What you should do: A word-for-word copy of the following listing is needed. Leave out its images.
--
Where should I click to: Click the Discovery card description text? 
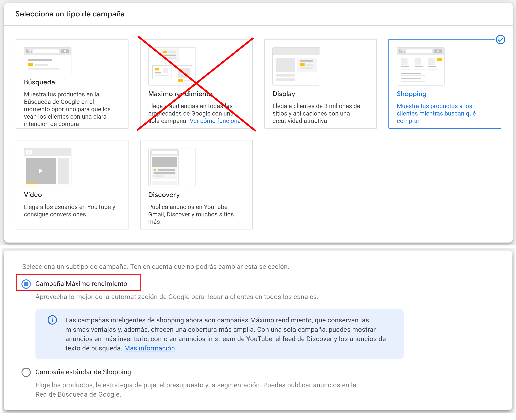(x=191, y=214)
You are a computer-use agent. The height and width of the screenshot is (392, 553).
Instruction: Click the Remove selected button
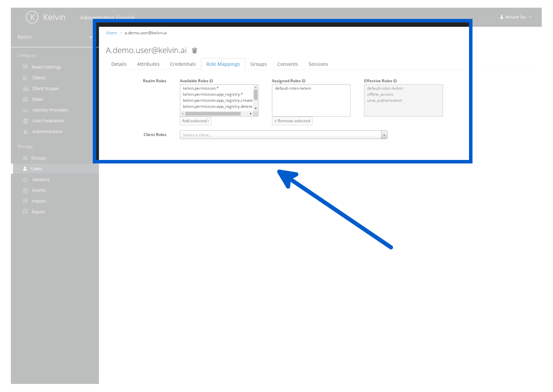tap(292, 121)
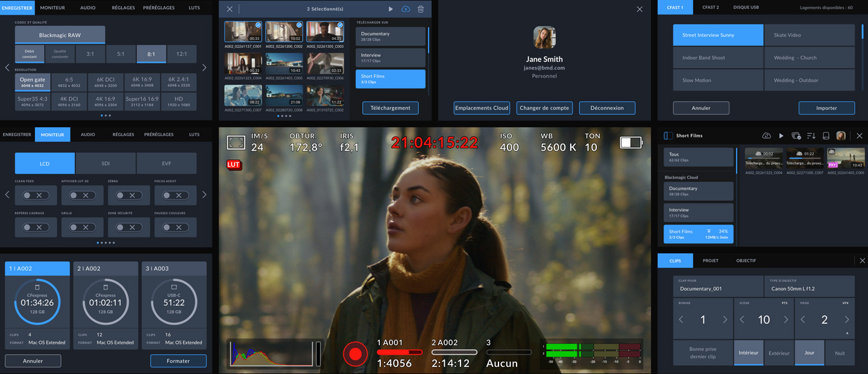Click the cloud upload icon in the clip selection panel
Screen dimensions: 868x374
(406, 9)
--
Response for this exercise:
Where should I click to: Click the Discovery card description text? 
(x=191, y=214)
You are a computer-use agent. The height and width of the screenshot is (392, 553).
Instruction: Click the Remove selected button
tap(292, 121)
Click the cloud upload icon in the clip selection panel
Screen dimensions: 868x374
(406, 9)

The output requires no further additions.